##### Estratto fornito #####
Creato il 15 febbraio 2015 da Tgs Eurogroup @tgseurogroup
Con il brano di oggi concludiamo la “Prima decade” (1825-1835) delle “Memorie dell’Oratorio”, il testo autobiografico di don Bosco che ci accompagna per tutto l’anno dedicato al Bicentenario della Nascita di don Bosco. Il giovane Giovanni Bosco si prepara per una scelta importante che riguarda la sua vocazione…
logo_bicentenario_don_bosco_2015_02Memorie dell’Oratorio
Scelta dello stato

Intanto si avvicinava la fine dell’anno di Retorica, epoca in cui gli studenti sogliono deliberare intorno alla loro vocazione. Il sogno di Murialdo mi stava sempre impresso; anzi mi si era altre volte rinnovato in modo assai più chiaro, per cui, volendoci prestar fede, doveva scegliere lo stato ecclesiastico; cui appunto mi sentiva propensione: ma non volendo credere ai sogni, e la mia maniera di vivere, certe abitudini del mio cuore, e la mancanza assoluta delle virtù necessarie a questo stato, rendevano dubbiosa e assai difficile quella deliberazione.
Oh se allora avessi avuto una guida, che si fosse presa cura della mia vocazione! Sarebbe stato per me un gran tesoro, ma questo tesoro mi mancava! Aveva un buon confessore, che pensava a farmi buon cristiano, ma di vocazione non si volle mai mischiare.

Consigliandomi con me stesso, dopo avere letto qualche libro, che trattava della scelta dello stato, mi sono deciso di entrare nell’Ordine Francescano. Se io mi fo cherico nel secolo, diceva tra me, la mia vocazione corre gran pericolo di naufragio. Abbraccierò lo stato ecclesiastico, rinuncierò al mondo, andrò in un chiostro, mi darò allo studio, alla meditazione, e così nella solitudine potrò combattere le passioni, specialmente la superbia, che nel mio cuore aveva messe profonde radici. Feci pertanto dimanda ai conventuali riformati, ne subii l’esame, fui accettato e tutto era preparato per entrare nel convento della Pace in Chieri. Pochi giorni prima del tempo stabilito per la mia entrata ho fatto un sogno dei più strani. Mi parve di vedere una moltitudine di que’ religiosi colle vesti sdruscite indosso e correre in senso opposto l’uno dall’altro. Uno di loro vennemi a dire: Tu cerchi la pace e qui pace non troverai. Vedi l’atteggiamento de’ tuoi fratelli. Altro luogo, altra messe Dio ti prepara.
##### Dati forniti #####
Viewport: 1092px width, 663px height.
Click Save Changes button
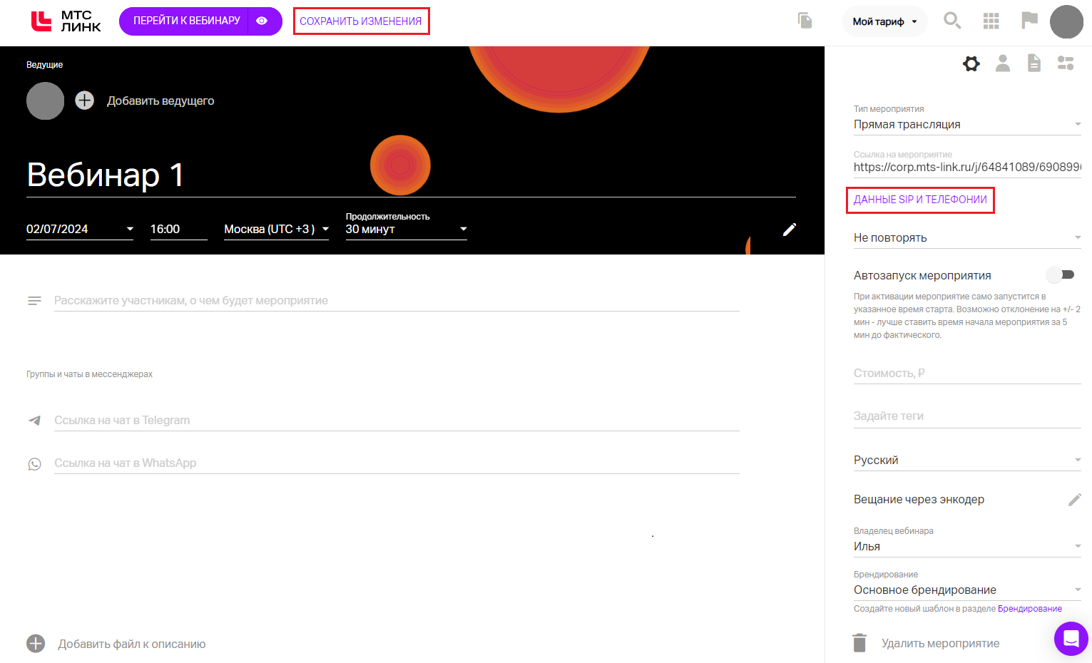pos(361,21)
#####
Problemi da risolvere
1. Le affermazioni (a), (b) e (c) concordano con l'estratto sulla scelta dello stato? Rispondi sì o no per ciascuna, citando alla lettera le parole decisive dell'estratto. (a) Il confessore di Giovanni Bosco si occupava della sua vocazione. (b) Giovanni Bosco fu accettato dai conventuali riformati. (c) Il convento in cui doveva entrare si trovava a Chieri.
2. Scrivi il seguito dell'estratto sulla scelta dello stato, riprendendo subito dopo l'ultima frase riportata.
I dati non hanno alcun legame con l'estratto.

Risposte fornite
1.
(a) No: «di vocazione non si volle mai mischiare».
(b) Sì: «fui accettato».
(c) Sì: «nel convento della Pace in Chieri».

2.
Voleva fare qualche dimanda a quel religioso, ma un rumore mi svegliò e non vidi più cosa alcuna. Esposi tutto al mio confessore, che non volle udire a parlare né di sogno né di frati. In questo affare, rispondevami, bisogna che ciascuno segua le sue propensioni e non i consigli altrui.
In quel tempo succedette un caso, che mi pose nella impossibilità di effettuare il mio progetto. E siccome gli ostacoli erano molti e duraturi, così io ho deliberato di esporre tutto all’amico Comollo. Esso mi diede per consiglio di fare una novena, durante la quale egli avrebbe scritto al suo zio prevosto. L’ultimo giorno della novena in compagnia dell’incomparabile amico ho fatto la confessione e la comunione, di poi udii una messa, e ne servii un’altra in duomo all’altare della Madonna delle Grazie. Andati poscia a casa trovammo di fatto una lettera di D. Comollo concepita in questi termini: Considerate attentamente le cose esposte, io consiglierei il tuo compagno di soprassedere di entrare in un convento. Vesta egli l’abito chericale, e mentre farà i suoi studi conoscerà viemeglio quello che Dio vuole da lui. Non abbia alcun timore di perdere la vocazione, perciocché colla ritiratezza, e colle pratiche di pietà egli supererà tutti gli ostacoli.
Ho seguito quel savio suggerimento, mi sono seriamente applicato in cose che potessero giovare a prepararmi alla vestizione chericale. Subito l’esame di Retorica, sostenni quello dell’abito di cherico in Chieri e precisamente nelle camere attuali della casa Bertinetti Carlo, che morendo ci lasciò in eredità e che erano tenute a pigione dall’arciprete Can.co Burzio. In quell’anno l’esame non ebbe luogo secondo il solito in Torino a motivo del cholera-morbus, che minacciava i nostri paesi.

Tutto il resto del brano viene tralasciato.